America’s top male soccer league announced the signing of a Bored Ape Yacht Club NFT to a “professional contract” in an official press release on Friday. Dubbed “Striker,” MLS hyped up the signing as “the first digital athlete to sign with a professional sports organization” and promoted the NFT’s debut on the “virtual pitch” during Wednesday’s MLS All-Star Game.
The press release even included quotes from the algorithmically formed eyesore likely written by some poor PR intern:
“I’m extremely excited to join Major League Soccer, the fastest growing sports league in North America. In a league with players from more than 82 countries, it is an honor to be the first digital athlete. I can’t wait to get on the virtual pitch.”
This “signing” appears to amount to little more than a licensing deal and/or marketing campaign aimed at hyping up MLS and its forthcoming All-Star Game. MLS stated that Striker’s introduction was done in collaboration with ge3, a division of online marketing firm Get Engaged, but ownership of BAYC #6045, the NFT representing Striker, is currently held by Get Engaged. Well, kind of.
According to blockchain records, BAYC #6045 does currently reside in a wallet owned by Get Engaged, but the actual purchase of the NFT was completed by MoonPay. Yes, the same cryptocurrency payment platform responsible for the bullrush of celebrity NFT “purchases” and wince-inducing promotion of NFT ownership perfectly encapsulated by Paris Hilton and Jimmy Fallon’s stilted exchange about their Bored Apes on The Tonight Show in Jan. 2022.
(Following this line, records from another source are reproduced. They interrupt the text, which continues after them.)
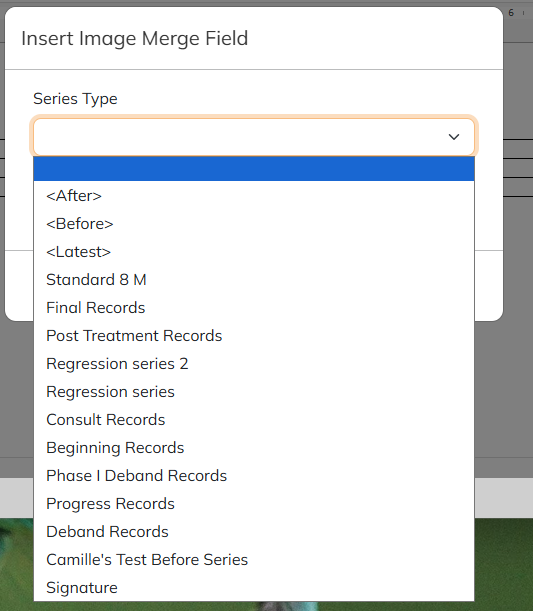The width and height of the screenshot is (533, 611).
Task: Click the Series Type label
Action: pyautogui.click(x=75, y=99)
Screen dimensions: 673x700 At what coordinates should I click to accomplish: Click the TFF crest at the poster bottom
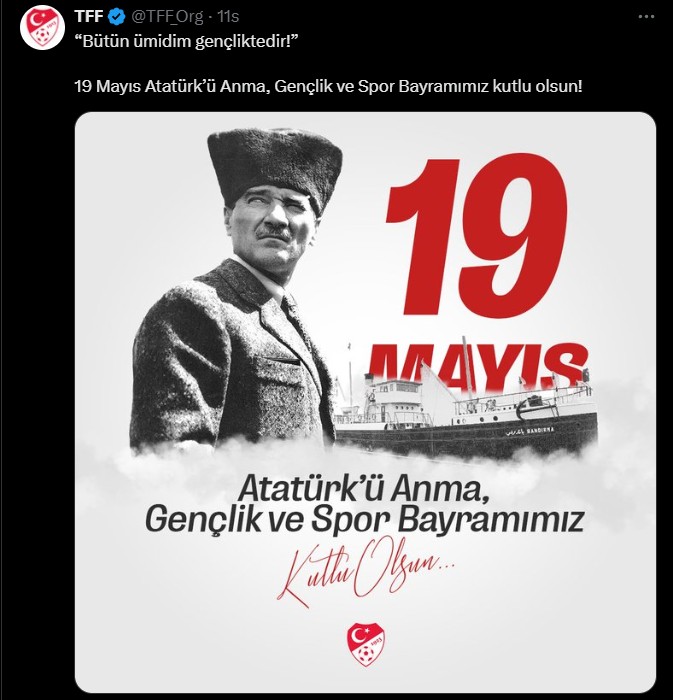(366, 643)

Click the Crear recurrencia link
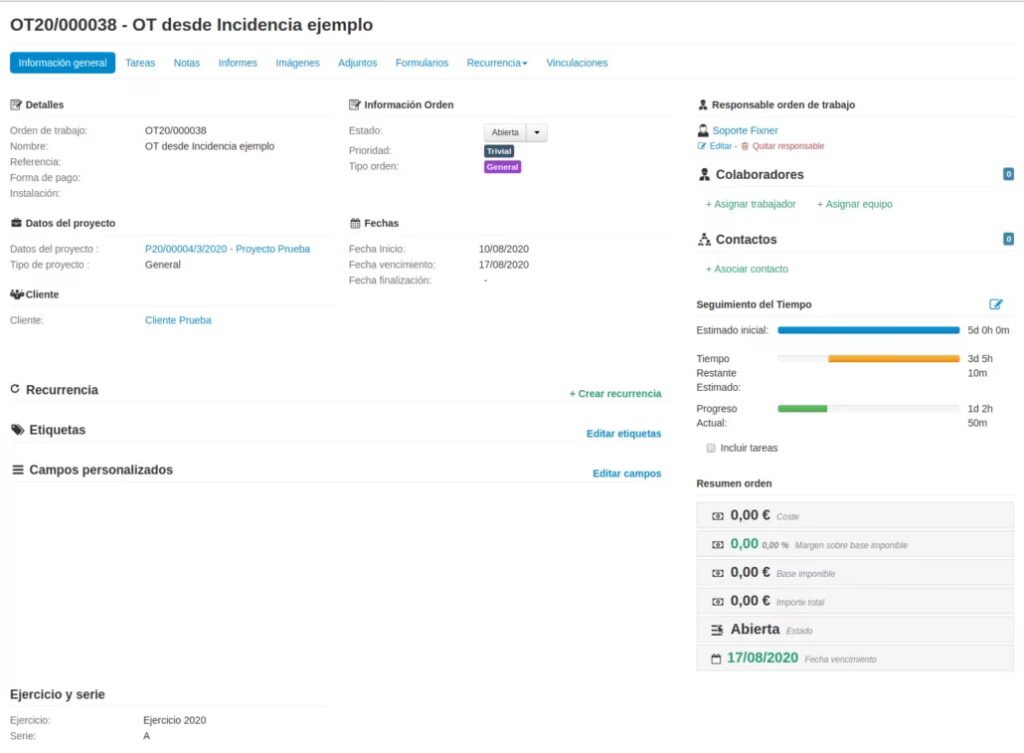tap(615, 394)
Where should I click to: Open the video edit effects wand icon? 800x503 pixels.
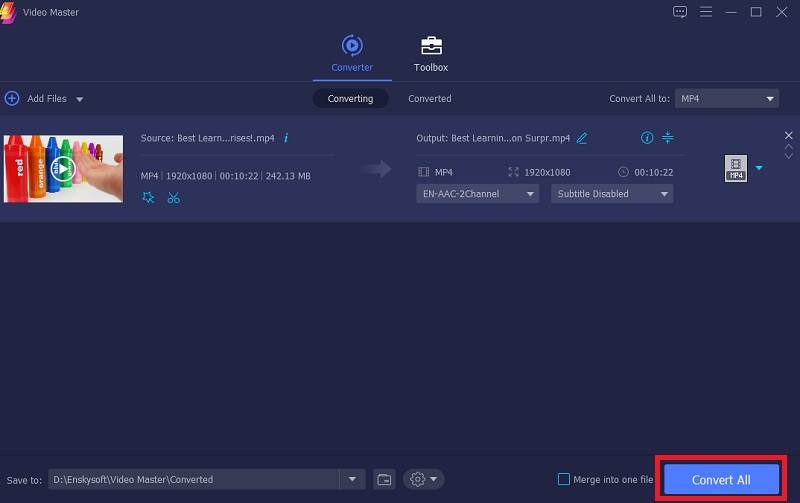pyautogui.click(x=149, y=197)
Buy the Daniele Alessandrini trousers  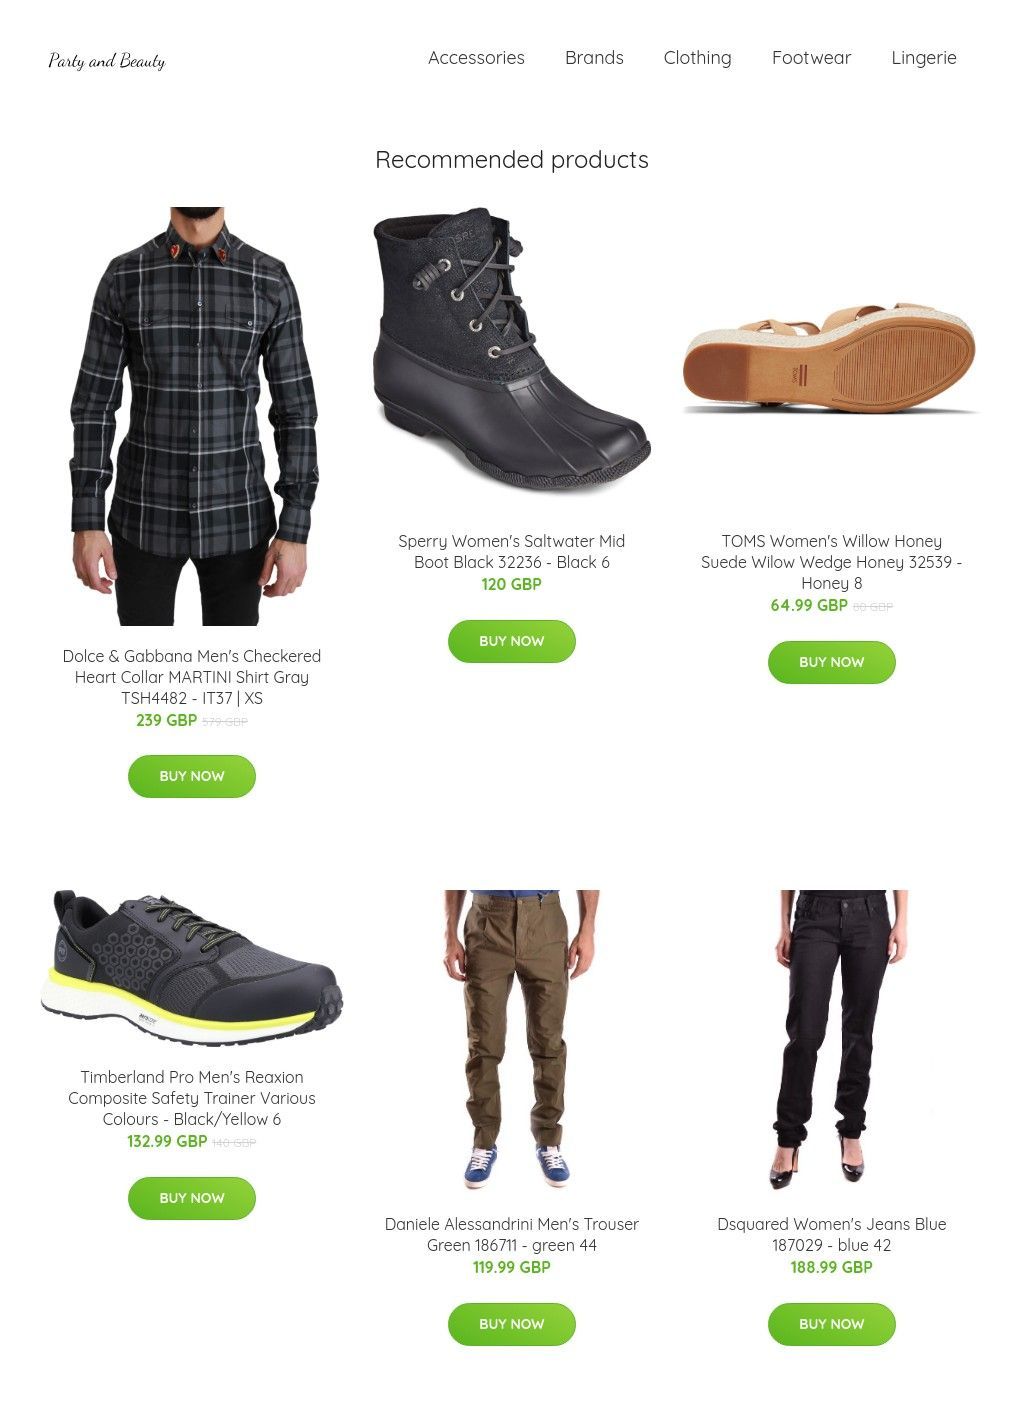pos(512,1324)
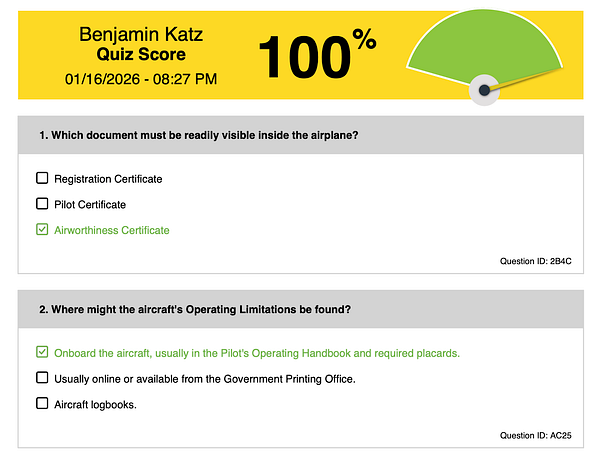Click the score gauge needle hub
Image resolution: width=600 pixels, height=460 pixels.
point(485,90)
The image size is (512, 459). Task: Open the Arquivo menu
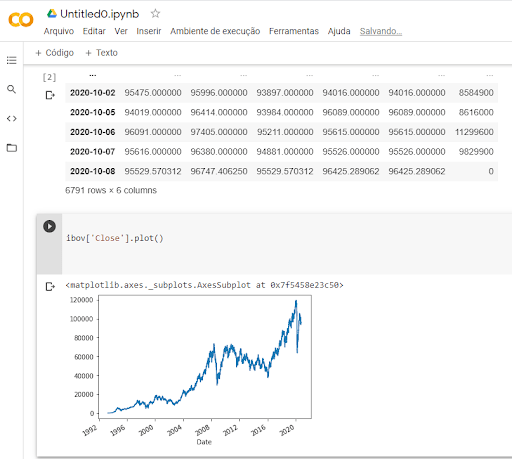59,31
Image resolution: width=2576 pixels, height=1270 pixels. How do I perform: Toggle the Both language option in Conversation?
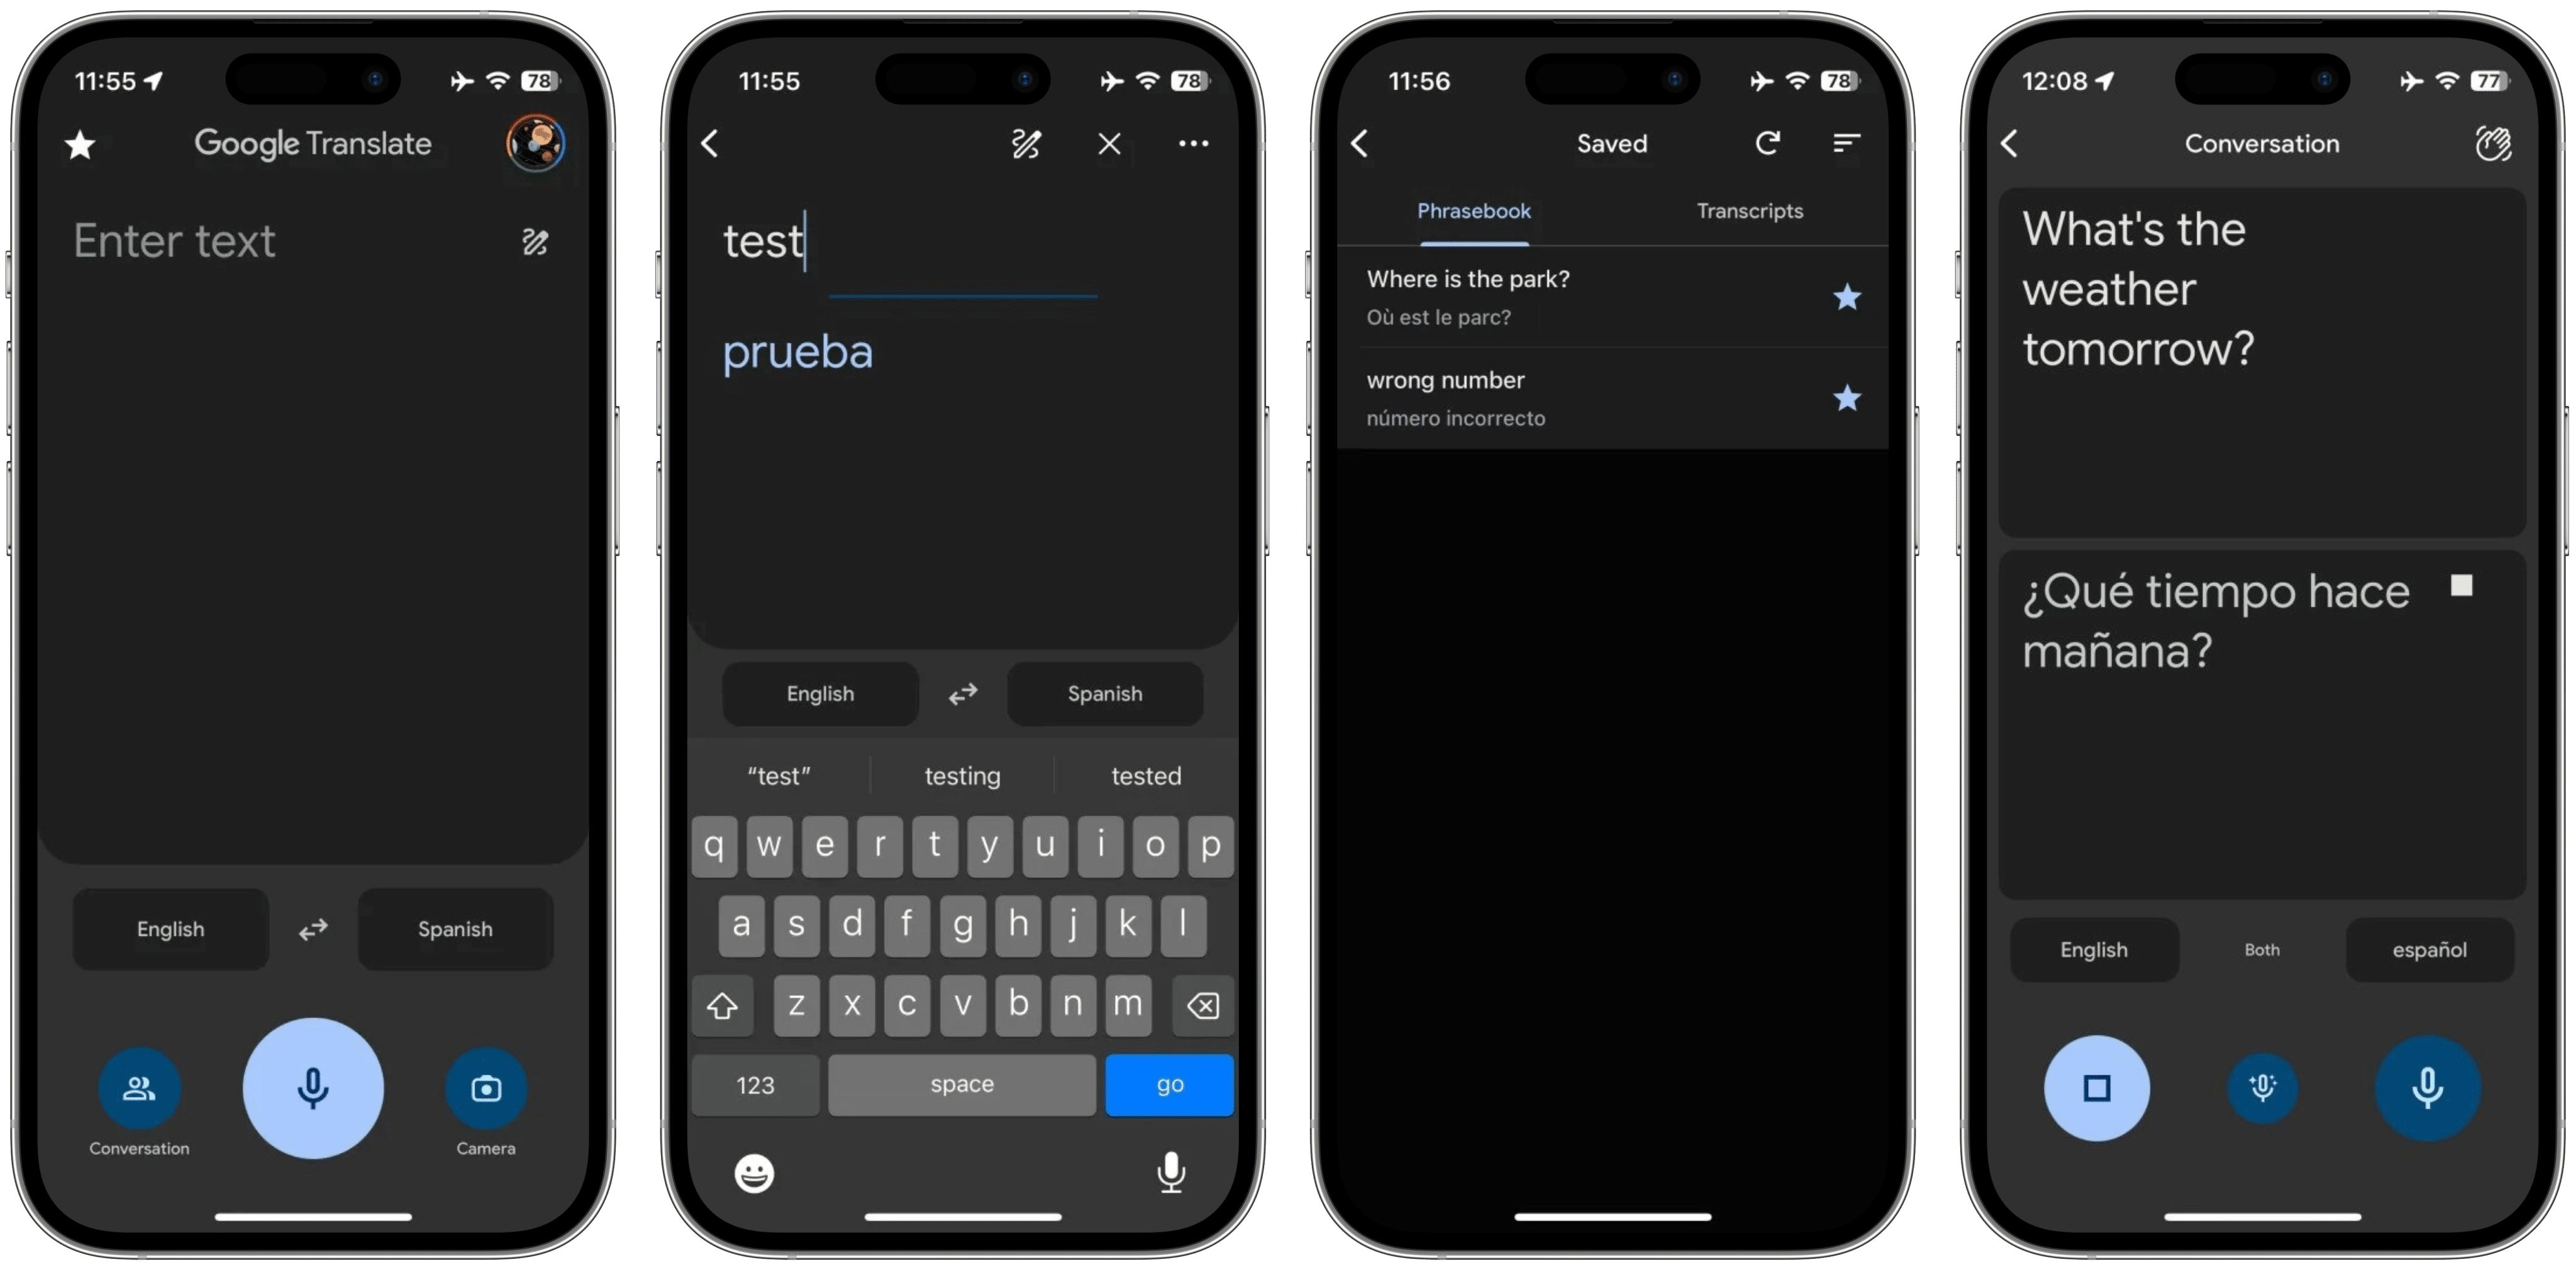click(2254, 949)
MoonPay bought the NFT for 100 Eth (roughly $250,000) on March 13, 2022 and transferred the digital asset to a wallet controlled by Get Engaged four days later and sat on it until Friday’s announcement of the partnership with MLS. The press release even gives Bored Ape Yacht Club creator Yuga Labs’ proposed Web3 MMORPG Otherside a little shoutout in its “Fast Facts” about Striker.
All of this information points to this “signing” representing little more than another clout-grasping attempt to promote NFT ownership through a widely-known name, but this one comes as the NFT market, like major crypto markets, are steeply declining. And that’s before you factor in the expected backlash to MLS “signing” a thing that literally amounts to little more than a smart contract.
“Really putting the L in mLs,” wrote one Twitter user on the Twitter account setup for Striker. “Major league scam,” wrote another.
MLS “signing” an NFT also screams of not reading the room when placed against the current financial crisis being experienced by the National Women’s Soccer League thanks to crypto brokerage Voyager Digital filing for Chapter 11 bankruptcy in July.
Voyager Digital became one of the league’s major sponsors in Dec. 2021, with part of the sponsorship deal being set aside for NWSL players to invest in cryptocurrencies traded on Voyager’s platform. The deal was boilerplate sportswashing of crypto brokers and NFT developers via sizable sponsorship deals that has risen in recent years. But Voyager’s deal with the NWSL and its subsequent bankruptcy filing presented an additional issue; NWSL players had crypto accounts that were never funded due to the bankruptcy.
The situation forced NWSL Players’ Association executive director Meghann Burke to publicly reassure that no NWSL players would miss a paycheck.
MLS will have its fun with their virtual player, but doing so at the same time that another major Web3 player is causing the top U.S. women’s soccer league to experience financial duress to the point that players could lose money is distasteful at best.